▸ **ASSIGNMENT**: For each line in the data below, write an exact copy.

=== SUPPLIED INFORMATION ===

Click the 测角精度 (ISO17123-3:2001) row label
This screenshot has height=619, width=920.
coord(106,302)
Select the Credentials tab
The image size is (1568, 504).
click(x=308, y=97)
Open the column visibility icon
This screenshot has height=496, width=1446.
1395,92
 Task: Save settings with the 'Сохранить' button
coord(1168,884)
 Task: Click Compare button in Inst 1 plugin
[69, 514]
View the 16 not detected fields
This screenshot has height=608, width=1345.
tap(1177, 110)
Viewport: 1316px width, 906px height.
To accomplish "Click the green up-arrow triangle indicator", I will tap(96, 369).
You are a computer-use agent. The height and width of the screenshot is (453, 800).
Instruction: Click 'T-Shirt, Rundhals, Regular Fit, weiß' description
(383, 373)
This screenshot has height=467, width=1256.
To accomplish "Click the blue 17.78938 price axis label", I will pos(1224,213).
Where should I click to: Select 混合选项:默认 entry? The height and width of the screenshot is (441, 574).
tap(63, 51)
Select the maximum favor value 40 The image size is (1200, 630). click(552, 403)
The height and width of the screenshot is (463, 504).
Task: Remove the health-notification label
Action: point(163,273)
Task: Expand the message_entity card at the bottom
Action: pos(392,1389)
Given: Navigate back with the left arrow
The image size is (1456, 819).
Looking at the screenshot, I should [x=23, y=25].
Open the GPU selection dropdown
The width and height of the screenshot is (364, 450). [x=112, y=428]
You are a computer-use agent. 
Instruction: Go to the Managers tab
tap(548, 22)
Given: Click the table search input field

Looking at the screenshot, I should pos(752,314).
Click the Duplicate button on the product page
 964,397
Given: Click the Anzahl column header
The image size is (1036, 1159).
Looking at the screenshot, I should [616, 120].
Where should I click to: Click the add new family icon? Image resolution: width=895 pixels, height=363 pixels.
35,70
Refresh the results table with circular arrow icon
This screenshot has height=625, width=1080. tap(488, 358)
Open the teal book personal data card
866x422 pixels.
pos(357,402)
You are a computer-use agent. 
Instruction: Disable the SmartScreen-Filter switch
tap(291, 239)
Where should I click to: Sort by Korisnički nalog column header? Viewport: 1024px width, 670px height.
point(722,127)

===

▸ **REPLY TO THE EXERCISE**:
Click the 测角精度 (ISO17123-3:2001) row label
This screenshot has height=619, width=920.
coord(106,302)
Select the Credentials tab
The image size is (1568, 504).
click(x=308, y=97)
Open the column visibility icon
This screenshot has height=496, width=1446.
1395,92
 Task: Save settings with the 'Сохранить' button
coord(1168,884)
 Task: Click Compare button in Inst 1 plugin
[69, 514]
View the 16 not detected fields
This screenshot has height=608, width=1345.
tap(1177, 110)
Viewport: 1316px width, 906px height.
To accomplish "Click the green up-arrow triangle indicator", I will tap(96, 369).
You are a computer-use agent. The height and width of the screenshot is (453, 800).
Instruction: Click 'T-Shirt, Rundhals, Regular Fit, weiß' description
(383, 373)
This screenshot has height=467, width=1256.
To accomplish "Click the blue 17.78938 price axis label", I will pos(1224,213).
Where should I click to: Select 混合选项:默认 entry? The height and width of the screenshot is (441, 574).
tap(63, 51)
Select the maximum favor value 40 The image size is (1200, 630). click(552, 403)
The height and width of the screenshot is (463, 504).
Task: Remove the health-notification label
Action: point(163,273)
Task: Expand the message_entity card at the bottom
Action: pos(392,1389)
Given: Navigate back with the left arrow
The image size is (1456, 819).
Looking at the screenshot, I should [x=23, y=25].
Open the GPU selection dropdown
The width and height of the screenshot is (364, 450). [x=112, y=428]
You are a computer-use agent. 
Instruction: Go to the Managers tab
tap(548, 22)
Given: Click the table search input field

Looking at the screenshot, I should pos(752,314).
Click the Duplicate button on the product page
 964,397
Given: Click the Anzahl column header
The image size is (1036, 1159).
Looking at the screenshot, I should [616, 120].
Where should I click to: Click the add new family icon? Image resolution: width=895 pixels, height=363 pixels.
35,70
Refresh the results table with circular arrow icon
This screenshot has height=625, width=1080. tap(488, 358)
Open the teal book personal data card
866x422 pixels.
pos(357,402)
You are a computer-use agent. 
Instruction: Disable the SmartScreen-Filter switch
tap(291, 239)
Where should I click to: Sort by Korisnički nalog column header? Viewport: 1024px width, 670px height.
point(722,127)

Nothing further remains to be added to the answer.